Si contano situazioni ambientali che non meritano il fastidio umano. Le ombre lunghe dell’attesa specchiano nel blu intenso dell’opera di Alessandro Papetti, quasi aspettassero presto o tardi l’ingresso: rimanendo però sospese. Si potrebbe divenire contemplatori di nuvole, o viandanti del cielo, per dimenticare le umane vicende, le storie senza ritorno - sentieri battuti per disperazione; poi, di tanto in tanto, scoprire che il lampo della tempesta di Giorgione è invece uno squarcio di sereno; dunque ritrovare la luce del sole. E nell’indaco terso della bella stagione: immergersi; come i corpi sciolti di ricordi d’azzurro in questi dipinti. Ricordo, ecco, io ricordo alcuni versi di Giovanni Pascoli, e davanti alle tele recito, sottovoce, come una lunga preghiera di consolazione: "Il sogno è l'infinita ombra del vero". Però ribalto all’indietro ogni pretesa di spiegare la vita presente, la carne che presto tardi dovrà marcire e le congetture con lei, dilaniando la cultura e le esperienze storiche, per ridarci la libertà d’essere vacui: recito meditando e poi inverto il concetto per acquistare affinità diverse, una verità limitrofa: "il vero è l’infinita ombra del sogno". Che sogno, che verità ci spettano? ciascuno i propri incubi e illusioni. Così Papetti dilata l’ombra dei volumi, la rende essa stessa materia di relazione; senza tuttavia pretendere di stringere il mondo reale, semmai intenderlo, anzi meglio ancora incalzarlo, accelerando il turbinio dei pensieri che intorno si agglomerano, rimorchiando sguardo e cervello. Capita quasi di essere trascinati al centro della tela, fra gli occhi dei personaggi ritratti, oppure nelle acque, o fino al termine della chiglia, comunque spinti dall’energia che frange in linee veloci, come le stelle quando prendono a girare nell’iride rapito del derviscio in comunione con Dio: vortici anziché punti.

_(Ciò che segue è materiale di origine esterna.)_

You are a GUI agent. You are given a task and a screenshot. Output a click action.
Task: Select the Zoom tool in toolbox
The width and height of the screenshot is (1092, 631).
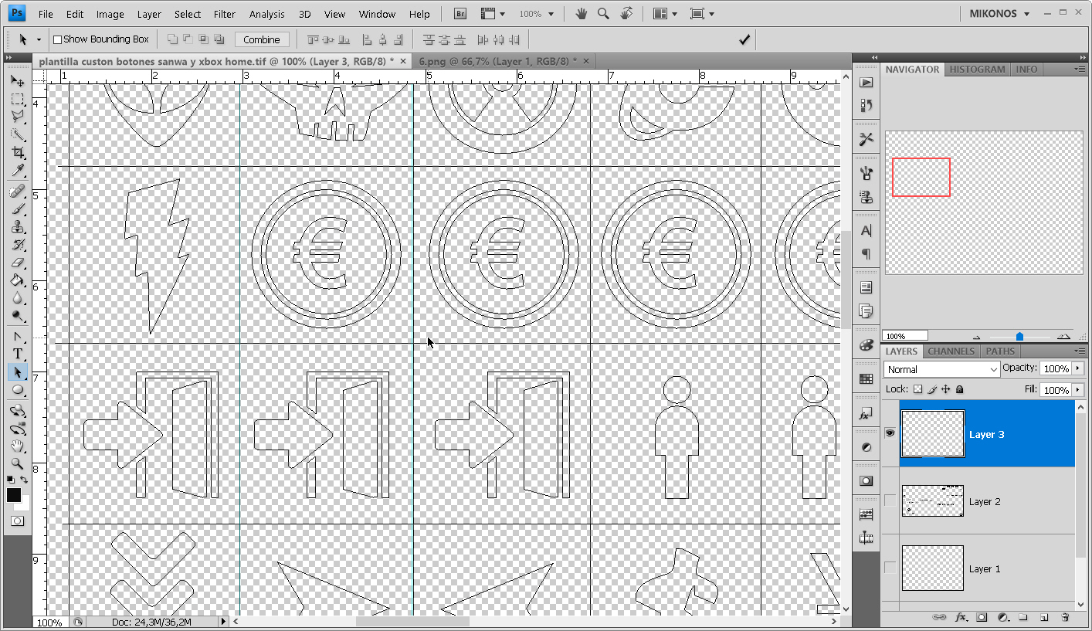click(x=17, y=464)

Papetti si pone di fronte all’oggetto senza la pretesa di un giudizio, né intende svelarne storie d’altronde misteriose, cerca viceversa un luogo d’incontro sul quale fermare lo studio (magari per un baleno, non certo oltre), quindi su di esso ritornare e ripartire migliaia di volte, costruendo traiettorie nuove e approdi diversi. Vi è un momento di pausa, l’attimo che giunge di sfuggita e talvolta neppure inteso, in cui finalmente i soggetti si lasciano catturare con la volontà di essere scorti: non afferrati; perciò, in questi quadri, il riposo s’indovina più che ravvisa: frenetico come il torrente che non necessità stasi di riflessione. La vita, d’altronde, quali spazi meditativi concede ai ritmi convulsi dell’Occidente? Il tempo non perdona e dimentica, procede ineluttabile al domani, che diventa immediato oggi, e già ieri. Fra un trascorso e l’altro qualcuno invecchia, altri crepano e nascono. I quadri di Papetti si inseriscono negli interstizi minimi del cronometro, colgono l’atmosfera, il delirio, cercano di costruire un rapporto che non sia soltanto sfuggevole comparsata, magari ammirazione; vogliono invece asserire uno scorcio di vita, l’intervallo che separa i secondi degli orologi, silenzioso e partecipe, partecipe e sconosciuto.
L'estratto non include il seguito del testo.